[llvm-dev] [RFC] Using Intel MPX to harden SafeStack
LeMay, Michael via llvm-dev
llvm-dev at lists.llvm.org
Wed Feb 8 16:51:24 PST 2017
On 2/7/2017 20:02, Kostya Serebryany wrote:
> On Tue, Feb 7, 2017 at 4:05 PM, LeMay, Michael via llvm-dev
> <llvm-dev at lists.llvm.org <mailto:llvm-dev at lists.llvm.org>> wrote:
> The runtime library  simply initializes one bounds register,
> BND0, to have an upper bound that is set below all safe stacks and
> above all ordinary data.
> So you enforce that safe stacks and other data are not intermixed, as
> you explain below.
> What are the downsides? Performance? Compatibility?
I think the main downside is that only a limited number of threads can
be created before the safe stacks would protrude below the bound.

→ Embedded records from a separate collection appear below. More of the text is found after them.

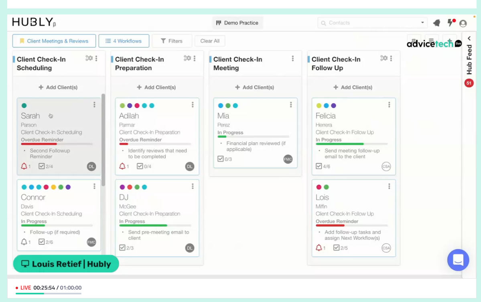Open the 4 Workflows menu
Image resolution: width=481 pixels, height=302 pixels.
pyautogui.click(x=124, y=41)

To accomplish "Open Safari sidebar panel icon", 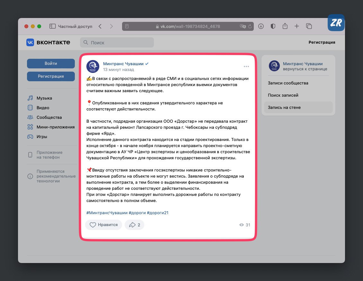I will [53, 26].
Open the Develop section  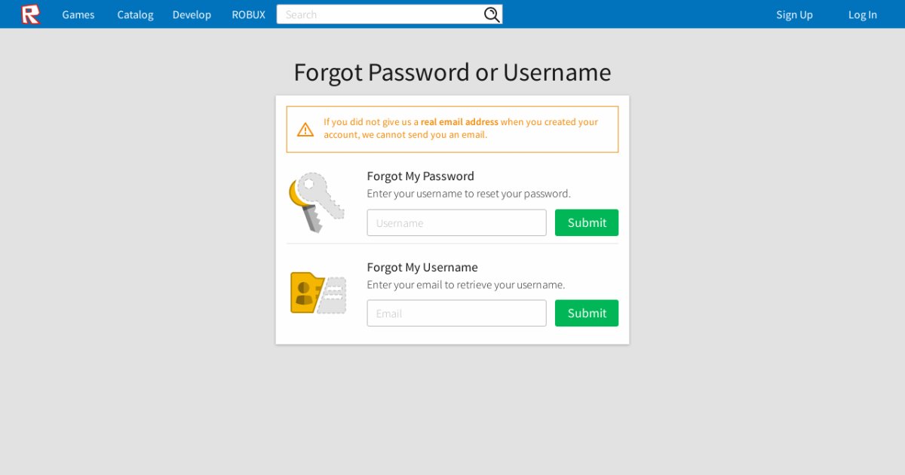pos(192,14)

Extending the proposed runtime library to deallocate safe stacks when
they are no longer needed may help with this. The safe stacks are also
prevented from expanding, since they are allocated contiguously at high
> A pre-isel patch instruments stores that are not authorized to
> access the safe stack by preceding each such instruction with a
> BNDCU instruction.
> My understanding is that BNDCU is the cheapest possible instruction,
> just like XOR or ADD,
> so the overhead should be relatively small.
> Still my guesstimate would be >= 5% since stores are very numerous.
> And such overhead will be on top of whatever overhead SafeStack has.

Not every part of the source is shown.